Solid growth rates in product as well as software/services business Net sales generated within the area of hardware rose by 8% to €1,254 million (€1,157 million). In parallel, net sales from software/services were propelled upwards by 13% to €891 million (€791 million). Supported by solid growth, the trend of recent years continued within this area, with the share of software/services in total net sales rising to 42% (41%). Wincor Nixdorf remains committed to its long-term goal of generating half its consolidated net sales through software/services.

"We are continuously expanding our portfolio by incorporating new high-end services, thereby broadening our structural base for value creation. Within this area, we have been focusing increasingly on the integration of large-scale software projects on the customer side as well as new forms of efficient operational management for branch IT systems," said Heidloff.

Increase in R&D investments

In fiscal 2006/2007, Wincor Nixdorf invested €97 million (prev. year: €87 million) in research and development, which represents a year-on-year increase of 11%. In pursuing this approach, the company has committed itself to securing its technological edge for the future. Calculated on the basis of net sales, the R&D ratio remained unchanged year on year at 4.5%. At present, 843 staff members, i.e. 10% of the workforce, are assigned to R&D duties (prev. year: 790).

Headcount expanded in growth markets

The number of staff employed by Wincor Nixdorf worldwide again rose significantly in the fiscal year just ended, up by 592 to 8,379 (prev. year: 7,787). Wincor Nixdorf recruited 467 new employees outside of Germany, propelling the non-domestic headcount to 4,569. "This approach is in line with our strategy of more pronounced international expansion," said Heidloff. The number of personnel employed in Germany rose by 125 to 3,810.

The majority of newly appointed employees have been assigned to in-house services units and the Group's international production network. Part of the recruitment drive was also directed at the sales teams in growth markets as well as R&D.

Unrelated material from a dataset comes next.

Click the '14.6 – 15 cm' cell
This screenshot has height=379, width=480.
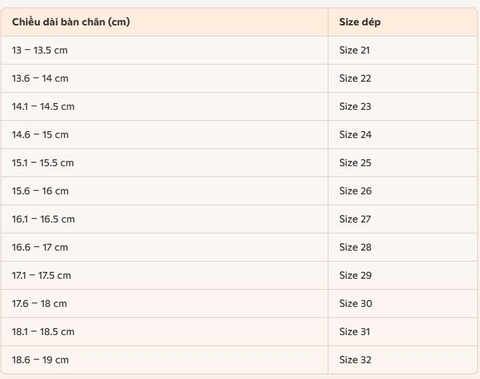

Building on a successful track record

Looking to the current fiscal year, President & CEO Eckard Heidloff reaffirmed the confident stance taken by Wincor Nixdorf. "Provided that the general business climate doesn't deteriorate markedly, we are setting our sights on growth of 8 percent in net sales and 10 percent in EBITA." He added that growth trends seen during the fiscal year just ended would continue. The principal factors cited within this context were strong international growth and particularly solid business within the banking segment.